The gist of the model is that the information transfer could happen using pre-recorded videos made by the teachers. Students review these on their own, and then valuable virtual class time can be re-imagined. The “face-to-face” time can be used for discussion, tutorials, Socratic seminars, clarification, games, and peer instruction.
I have worked with a few online schools that have implemented the flipped model and have seen great results. Before they flipped, their “class time” (virtual) was used to teach students new stuff. It looked like a facetime where students were listening to their teacher teach passively. But when they flipped, they began to utilize a wide variety of tech tools that made their virtual face-to-face classes interactive and engaging. Students are learning more deeply and getting more out of each face-to-face time.

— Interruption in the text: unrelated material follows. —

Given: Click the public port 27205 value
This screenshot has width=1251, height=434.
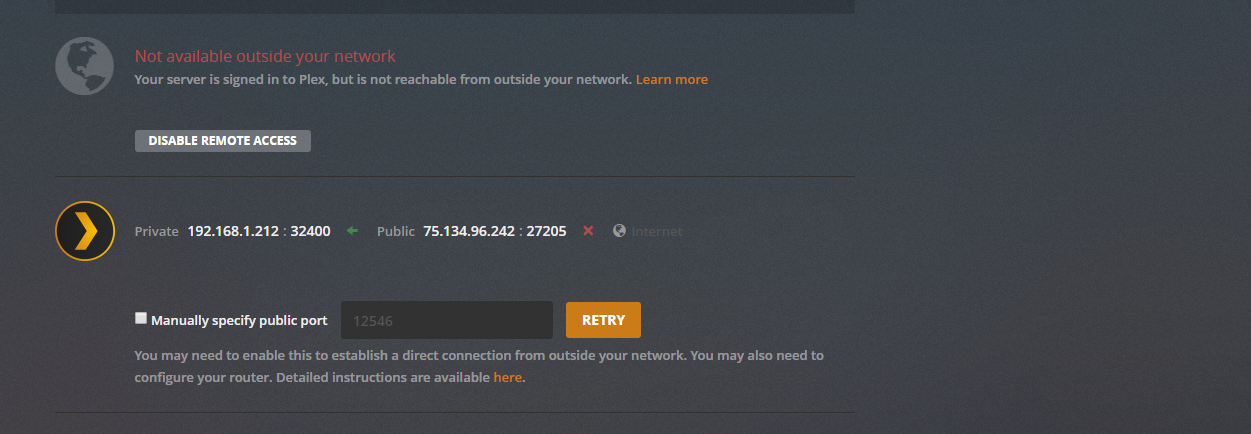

Making this transition has not been easy for many teachers for a variety of reasons. One thing is that many teachers feel that they must “teach” the subject. Others just aren’t sure what to do if they aren’t teaching. What would my students do if they had a good exposure to the content before class? This not only requires a mindset shift but also learning new tools and strategies. How do you make an engaging introductory video? How do you create an engaging and interactive online experience for students who are not in front of you? All these issues have been solved and are being done around the world. But it takes a mindset change, some technical training, and some training in the best practices of Online Flipped Learning.
So I commend these teachers for their desire to reach every student even when they can’t see their students. But there is a better way.
I look forward to your comments.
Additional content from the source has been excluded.